Information provided Block Start

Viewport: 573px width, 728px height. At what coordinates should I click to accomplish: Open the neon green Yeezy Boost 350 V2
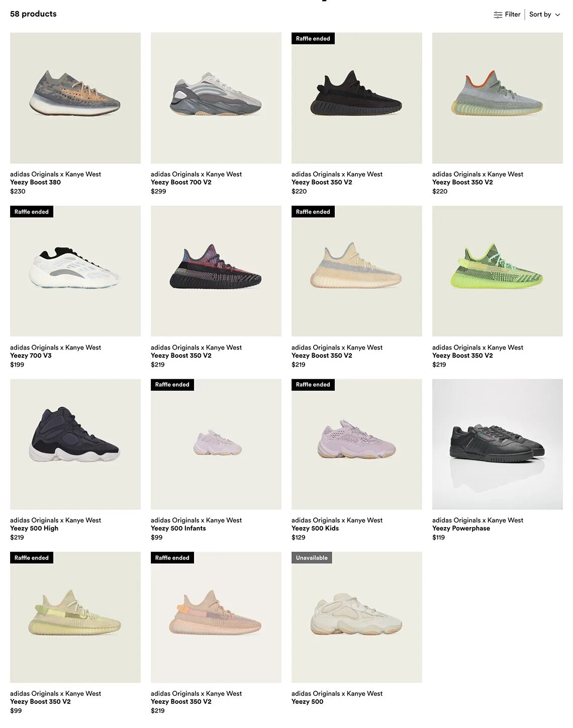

Information provided Block End
Information provided Block Start

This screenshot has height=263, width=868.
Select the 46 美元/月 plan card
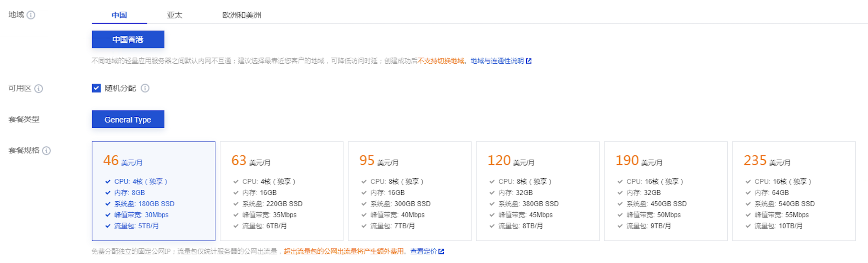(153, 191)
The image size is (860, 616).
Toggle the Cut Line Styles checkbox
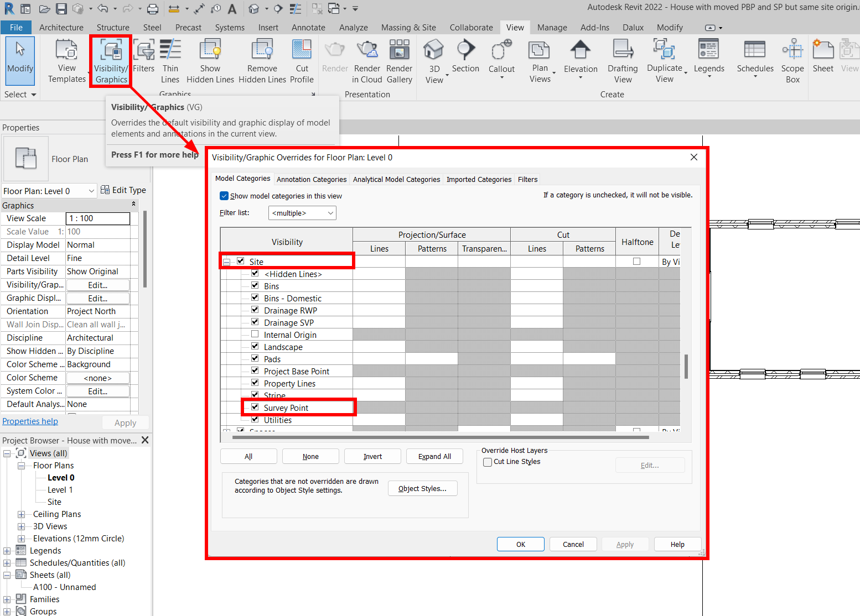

Information provided Block End

Work request: From the records above, return exactly the lines running from the one that contains "This screenshot has height=263, width=868." down to the one that contains "Toggle the Cut Line Styles checkbox", both included, without any pictures.

Output of the exercise:
This screenshot has height=263, width=868.
Select the 46 美元/月 plan card
(153, 191)
The image size is (860, 616).
Toggle the Cut Line Styles checkbox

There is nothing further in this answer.